▽

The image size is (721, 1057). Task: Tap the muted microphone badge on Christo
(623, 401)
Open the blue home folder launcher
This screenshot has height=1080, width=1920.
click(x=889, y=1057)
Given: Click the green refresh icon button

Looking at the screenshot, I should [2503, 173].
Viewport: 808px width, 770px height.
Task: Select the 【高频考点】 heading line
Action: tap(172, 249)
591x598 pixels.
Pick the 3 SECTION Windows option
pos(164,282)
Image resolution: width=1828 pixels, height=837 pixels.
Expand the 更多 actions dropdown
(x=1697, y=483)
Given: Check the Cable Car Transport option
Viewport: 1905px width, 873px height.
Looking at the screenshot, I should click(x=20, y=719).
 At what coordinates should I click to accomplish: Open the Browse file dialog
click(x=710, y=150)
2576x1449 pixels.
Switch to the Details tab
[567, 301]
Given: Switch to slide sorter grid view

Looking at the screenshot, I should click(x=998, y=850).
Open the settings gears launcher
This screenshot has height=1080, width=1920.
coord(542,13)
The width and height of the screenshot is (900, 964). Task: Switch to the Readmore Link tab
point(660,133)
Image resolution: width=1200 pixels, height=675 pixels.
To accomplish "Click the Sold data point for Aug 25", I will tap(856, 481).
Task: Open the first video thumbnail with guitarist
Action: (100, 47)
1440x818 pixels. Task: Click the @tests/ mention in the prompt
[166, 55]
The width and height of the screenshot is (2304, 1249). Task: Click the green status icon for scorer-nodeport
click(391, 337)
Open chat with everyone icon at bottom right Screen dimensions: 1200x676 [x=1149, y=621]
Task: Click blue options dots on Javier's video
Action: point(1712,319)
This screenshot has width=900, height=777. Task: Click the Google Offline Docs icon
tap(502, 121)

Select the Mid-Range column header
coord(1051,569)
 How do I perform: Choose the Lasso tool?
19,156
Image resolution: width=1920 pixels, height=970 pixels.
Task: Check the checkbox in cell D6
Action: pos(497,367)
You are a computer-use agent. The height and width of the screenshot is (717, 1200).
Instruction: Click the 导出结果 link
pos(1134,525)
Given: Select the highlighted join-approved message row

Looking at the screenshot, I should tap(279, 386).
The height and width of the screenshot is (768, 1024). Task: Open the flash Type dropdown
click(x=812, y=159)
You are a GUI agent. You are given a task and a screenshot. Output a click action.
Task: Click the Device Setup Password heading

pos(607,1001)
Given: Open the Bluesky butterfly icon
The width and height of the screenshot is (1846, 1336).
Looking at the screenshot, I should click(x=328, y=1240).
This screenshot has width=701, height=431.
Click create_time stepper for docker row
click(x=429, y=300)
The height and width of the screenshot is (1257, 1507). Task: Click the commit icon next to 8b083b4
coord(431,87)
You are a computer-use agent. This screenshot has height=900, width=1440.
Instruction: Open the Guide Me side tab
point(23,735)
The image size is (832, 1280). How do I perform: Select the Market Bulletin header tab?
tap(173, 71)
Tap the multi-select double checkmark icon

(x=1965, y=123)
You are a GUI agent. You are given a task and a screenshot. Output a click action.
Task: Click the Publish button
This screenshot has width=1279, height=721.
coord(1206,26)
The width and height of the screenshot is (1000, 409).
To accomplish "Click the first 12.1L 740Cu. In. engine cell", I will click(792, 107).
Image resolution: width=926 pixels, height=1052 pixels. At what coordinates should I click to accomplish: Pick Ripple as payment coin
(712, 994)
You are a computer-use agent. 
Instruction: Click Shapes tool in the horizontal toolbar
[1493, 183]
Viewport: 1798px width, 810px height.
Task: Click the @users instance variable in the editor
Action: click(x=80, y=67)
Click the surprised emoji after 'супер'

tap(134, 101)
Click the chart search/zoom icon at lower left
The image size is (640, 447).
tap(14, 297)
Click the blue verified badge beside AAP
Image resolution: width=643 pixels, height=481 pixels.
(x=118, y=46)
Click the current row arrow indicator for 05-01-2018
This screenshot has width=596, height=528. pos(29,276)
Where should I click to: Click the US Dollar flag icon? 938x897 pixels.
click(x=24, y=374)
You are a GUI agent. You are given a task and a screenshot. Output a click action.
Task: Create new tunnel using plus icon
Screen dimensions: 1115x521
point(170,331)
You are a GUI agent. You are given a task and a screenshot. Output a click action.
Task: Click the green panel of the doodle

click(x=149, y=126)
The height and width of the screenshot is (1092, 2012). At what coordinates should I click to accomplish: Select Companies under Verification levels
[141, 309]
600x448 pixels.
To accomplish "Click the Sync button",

△

EXERCISE:
Please lay out every line of the rows above as a Markdown table with two columns, No. and Line, numbering the lines in order and skipping blank ones.

SOLUTION TO THE EXERCISE:
| No. | Line |
|---|---|
| 1 | The image size is (721, 1057). Task: Tap the muted microphone badge on Christo |
| 2 | (623, 401) |
| 3 | Open the blue home folder launcher |
| 4 | This screenshot has height=1080, width=1920. |
| 5 | click(x=889, y=1057) |
| 6 | Given: Click the green refresh icon button |
| 7 | Looking at the screenshot, I should [2503, 173]. |
| 8 | Viewport: 808px width, 770px height. |
| 9 | Task: Select the 【高频考点】 heading line |
| 10 | Action: tap(172, 249) |
| 11 | 591x598 pixels. |
| 12 | Pick the 3 SECTION Windows option |
| 13 | pos(164,282) |
| 14 | Image resolution: width=1828 pixels, height=837 pixels. |
| 15 | Expand the 更多 actions dropdown |
| 16 | (x=1697, y=483) |
| 17 | Given: Check the Cable Car Transport option |
| 18 | Viewport: 1905px width, 873px height. |
| 19 | Looking at the screenshot, I should click(x=20, y=719). |
| 20 |  At what coordinates should I click to accomplish: Open the Browse file dialog |
| 21 | click(x=710, y=150) |
| 22 | 2576x1449 pixels. |
| 23 | Switch to the Details tab |
| 24 | [567, 301] |
| 25 | Given: Switch to slide sorter grid view |
| 26 | Looking at the screenshot, I should click(x=998, y=850). |
| 27 | Open the settings gears launcher |
| 28 | This screenshot has height=1080, width=1920. |
| 29 | coord(542,13) |
| 30 | The width and height of the screenshot is (900, 964). Task: Switch to the Readmore Link tab |
| 31 | point(660,133) |
| 32 | Image resolution: width=1200 pixels, height=675 pixels. |
| 33 | To accomplish "Click the Sold data point for Aug 25", I will tap(856, 481). |
| 34 | Task: Open the first video thumbnail with guitarist |
| 35 | Action: (100, 47) |
| 36 | 1440x818 pixels. Task: Click the @tests/ mention in the prompt |
| 37 | [166, 55] |
| 38 | The width and height of the screenshot is (2304, 1249). Task: Click the green status icon for scorer-nodeport |
| 39 | click(391, 337) |
| 40 | Open chat with everyone icon at bottom right Screen dimensions: 1200x676 [x=1149, y=621] |
| 41 | Task: Click blue options dots on Javier's video |
| 42 | Action: point(1712,319) |
| 43 | This screenshot has width=900, height=777. Task: Click the Google Offline Docs icon |
| 44 | tap(502, 121) |
| 45 | Select the Mid-Range column header |
| 46 | coord(1051,569) |
| 47 |  How do I perform: Choose the Lasso tool? |
| 48 | 19,156 |
| 49 | Image resolution: width=1920 pixels, height=970 pixels. |
| 50 | Task: Check the checkbox in cell D6 |
| 51 | Action: pos(497,367) |
| 52 | You are a computer-use agent. The height and width of the screenshot is (717, 1200). |
| 53 | Instruction: Click the 导出结果 link |
| 54 | pos(1134,525) |
| 55 | Given: Select the highlighted join-approved message row |
| 56 | Looking at the screenshot, I should tap(279, 386). |
| 57 | The height and width of the screenshot is (768, 1024). Task: Open the flash Type dropdown |
| 58 | click(x=812, y=159) |
| 59 | You are a GUI agent. You are given a task and a screenshot. Output a click action. |
| 60 | Task: Click the Device Setup Password heading |
| 61 | pos(607,1001) |
| 62 | Given: Open the Bluesky butterfly icon |
| 63 | The width and height of the screenshot is (1846, 1336). |
| 64 | Looking at the screenshot, I should click(x=328, y=1240). |
| 65 | This screenshot has width=701, height=431. |
| 66 | Click create_time stepper for docker row |
| 67 | click(x=429, y=300) |
| 68 | The height and width of the screenshot is (1257, 1507). Task: Click the commit icon next to 8b083b4 |
| 69 | coord(431,87) |
| 70 | You are a computer-use agent. This screenshot has height=900, width=1440. |
| 71 | Instruction: Open the Guide Me side tab |
| 72 | point(23,735) |
| 73 | The image size is (832, 1280). How do I perform: Select the Market Bulletin header tab? |
| 74 | tap(173, 71) |
| 75 | Tap the multi-select double checkmark icon |
| 76 | (x=1965, y=123) |
| 77 | You are a GUI agent. You are given a task and a screenshot. Output a click action. |
| 78 | Task: Click the Publish button |
| 79 | This screenshot has width=1279, height=721. |
| 80 | coord(1206,26) |
| 81 | The width and height of the screenshot is (1000, 409). |
| 82 | To accomplish "Click the first 12.1L 740Cu. In. engine cell", I will click(792, 107). |
| 83 | Image resolution: width=926 pixels, height=1052 pixels. At what coordinates should I click to accomplish: Pick Ripple as payment coin |
| 84 | (712, 994) |
| 85 | You are a computer-use agent.  |
| 86 | Instruction: Click Shapes tool in the horizontal toolbar |
| 87 | [1493, 183] |
| 88 | Viewport: 1798px width, 810px height. |
| 89 | Task: Click the @users instance variable in the editor |
| 90 | Action: click(x=80, y=67) |
| 91 | Click the surprised emoji after 'супер' |
| 92 | tap(134, 101) |
| 93 | Click the chart search/zoom icon at lower left |
| 94 | The image size is (640, 447). |
| 95 | tap(14, 297) |
| 96 | Click the blue verified badge beside AAP |
| 97 | Image resolution: width=643 pixels, height=481 pixels. |
| 98 | (x=118, y=46) |
| 99 | Click the current row arrow indicator for 05-01-2018 |
| 100 | This screenshot has width=596, height=528. pos(29,276) |
| 101 | Where should I click to: Click the US Dollar flag icon? 938x897 pixels. |
| 102 | click(x=24, y=374) |
| 103 | You are a GUI agent. You are given a task and a screenshot. Output a click action. |
| 104 | Task: Create new tunnel using plus icon |
| 105 | Screen dimensions: 1115x521 |
| 106 | point(170,331) |
| 107 | You are a GUI agent. You are given a task and a screenshot. Output a click action. |
| 108 | Task: Click the green panel of the doodle |
| 109 | click(x=149, y=126) |
| 110 | The height and width of the screenshot is (1092, 2012). At what coordinates should I click to accomplish: Select Companies under Verification levels |
| 111 | [141, 309] |
| 112 | 600x448 pixels. |
| 113 | To accomplish "Click the Sync button", |